START RECORDS SHOWN
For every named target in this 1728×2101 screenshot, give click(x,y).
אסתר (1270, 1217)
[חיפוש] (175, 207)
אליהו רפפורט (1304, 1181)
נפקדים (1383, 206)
END RECORDS SHOWN
• TASK TO CARRY OUT: An exact transcript of all the records is the expected result.

• RESULT OF THE TASK:
For every named target in this 1728×2101 screenshot, give click(x,y).
אסתר (1270, 1217)
[חיפוש] (175, 207)
אליהו רפפורט (1304, 1181)
נפקדים (1383, 206)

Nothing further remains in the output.